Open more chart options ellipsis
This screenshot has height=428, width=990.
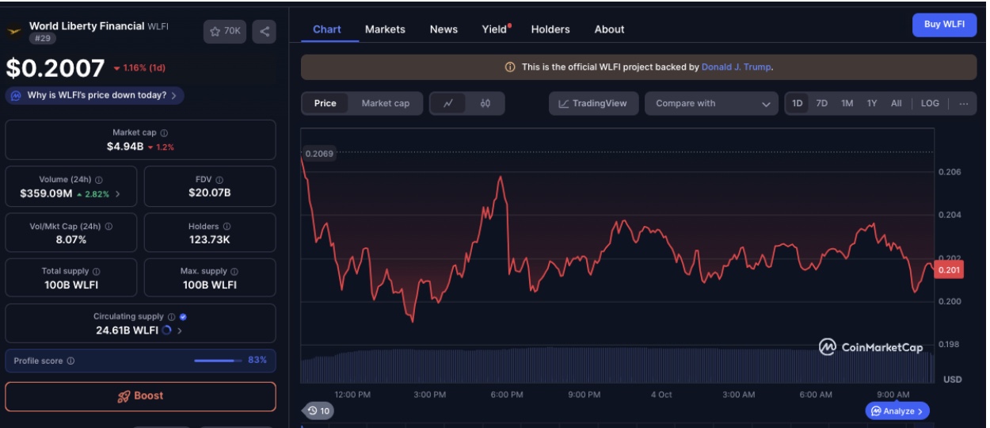click(x=963, y=104)
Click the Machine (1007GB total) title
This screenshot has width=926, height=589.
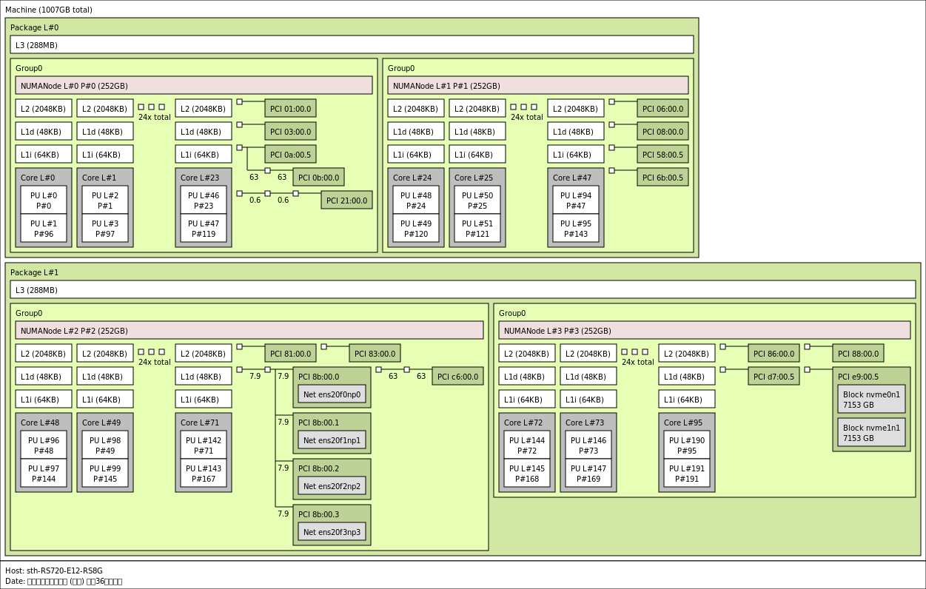(49, 10)
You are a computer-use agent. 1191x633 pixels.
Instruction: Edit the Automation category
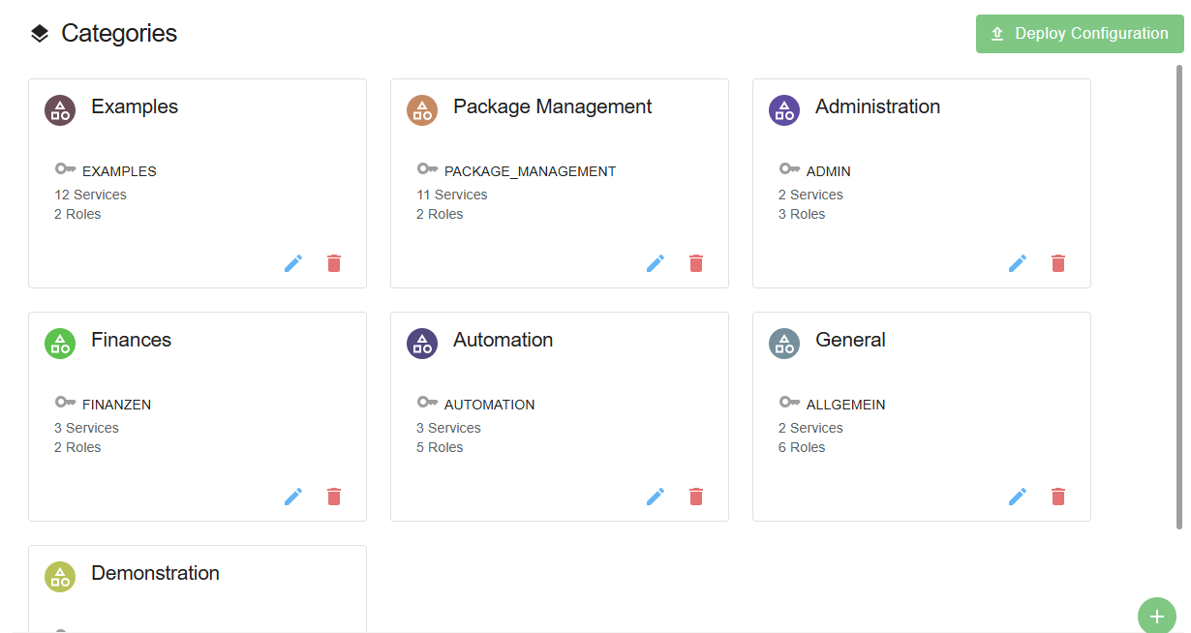coord(656,497)
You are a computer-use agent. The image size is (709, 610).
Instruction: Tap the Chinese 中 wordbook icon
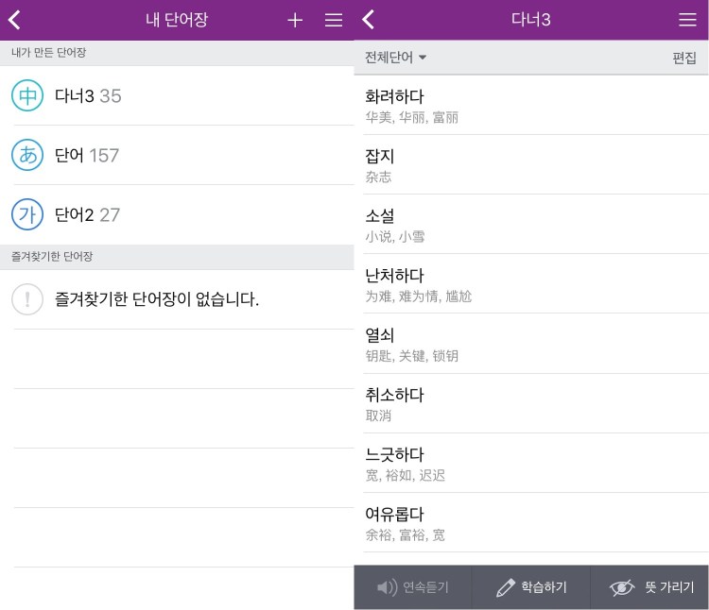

————————

Keep the pictures out of the copy and return the rest of the data above exactly.

[Your solution]
Open more chart options ellipsis
This screenshot has height=428, width=990.
click(x=963, y=104)
Click the Machine (1007GB total) title
This screenshot has width=926, height=589.
(49, 10)
You are a computer-use agent. 1191x633 pixels.
Instruction: Edit the Automation category
coord(656,497)
You are a computer-use agent. The image size is (709, 610).
Instruction: Tap the Chinese 中 wordbook icon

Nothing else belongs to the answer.